--- Start Record excerpts ---

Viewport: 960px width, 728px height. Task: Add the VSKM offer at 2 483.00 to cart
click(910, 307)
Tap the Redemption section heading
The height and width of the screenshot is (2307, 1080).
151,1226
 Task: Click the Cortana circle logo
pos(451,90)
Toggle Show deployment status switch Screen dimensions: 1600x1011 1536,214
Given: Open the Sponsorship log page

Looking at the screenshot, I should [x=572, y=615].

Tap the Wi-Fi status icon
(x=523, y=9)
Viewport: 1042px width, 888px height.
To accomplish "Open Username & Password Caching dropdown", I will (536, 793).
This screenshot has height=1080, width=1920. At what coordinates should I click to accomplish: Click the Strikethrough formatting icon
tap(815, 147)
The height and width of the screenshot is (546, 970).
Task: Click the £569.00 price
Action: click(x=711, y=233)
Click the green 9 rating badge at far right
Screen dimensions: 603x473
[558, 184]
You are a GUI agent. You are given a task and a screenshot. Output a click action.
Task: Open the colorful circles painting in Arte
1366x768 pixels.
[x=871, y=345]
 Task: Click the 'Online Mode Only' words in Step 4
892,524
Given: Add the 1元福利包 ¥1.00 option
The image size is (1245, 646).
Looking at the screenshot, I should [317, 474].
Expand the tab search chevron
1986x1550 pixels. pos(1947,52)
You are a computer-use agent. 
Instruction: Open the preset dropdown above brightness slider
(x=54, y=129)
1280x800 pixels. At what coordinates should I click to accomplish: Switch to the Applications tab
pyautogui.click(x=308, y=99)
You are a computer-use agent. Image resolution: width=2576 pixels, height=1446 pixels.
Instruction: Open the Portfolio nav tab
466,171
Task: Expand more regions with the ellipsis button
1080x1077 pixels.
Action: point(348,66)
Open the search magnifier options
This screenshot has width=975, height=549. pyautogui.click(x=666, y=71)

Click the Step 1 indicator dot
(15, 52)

--- End Record excerpts ---

> **Aim of the task**
Rewrite every one of the records with "Instruction" replaced by "Command" each place it appears, and leave everything else as it is.

> **Answer below**
Viewport: 960px width, 728px height. Task: Add the VSKM offer at 2 483.00 to cart
click(910, 307)
Tap the Redemption section heading
The height and width of the screenshot is (2307, 1080).
151,1226
 Task: Click the Cortana circle logo
pos(451,90)
Toggle Show deployment status switch Screen dimensions: 1600x1011 1536,214
Given: Open the Sponsorship log page

Looking at the screenshot, I should [x=572, y=615].

Tap the Wi-Fi status icon
(x=523, y=9)
Viewport: 1042px width, 888px height.
To accomplish "Open Username & Password Caching dropdown", I will (536, 793).
This screenshot has height=1080, width=1920. At what coordinates should I click to accomplish: Click the Strikethrough formatting icon
tap(815, 147)
The height and width of the screenshot is (546, 970).
Task: Click the £569.00 price
Action: click(x=711, y=233)
Click the green 9 rating badge at far right
Screen dimensions: 603x473
[558, 184]
You are a GUI agent. You are given a task and a screenshot. Output a click action.
Task: Open the colorful circles painting in Arte
1366x768 pixels.
[x=871, y=345]
 Task: Click the 'Online Mode Only' words in Step 4
892,524
Given: Add the 1元福利包 ¥1.00 option
The image size is (1245, 646).
Looking at the screenshot, I should [317, 474].
Expand the tab search chevron
1986x1550 pixels. pos(1947,52)
You are a computer-use agent. 
Command: Open the preset dropdown above brightness slider
(x=54, y=129)
1280x800 pixels. At what coordinates should I click to accomplish: Switch to the Applications tab
pyautogui.click(x=308, y=99)
You are a computer-use agent. Image resolution: width=2576 pixels, height=1446 pixels.
Command: Open the Portfolio nav tab
466,171
Task: Expand more regions with the ellipsis button
1080x1077 pixels.
Action: point(348,66)
Open the search magnifier options
This screenshot has width=975, height=549. pyautogui.click(x=666, y=71)

Click the Step 1 indicator dot
(15, 52)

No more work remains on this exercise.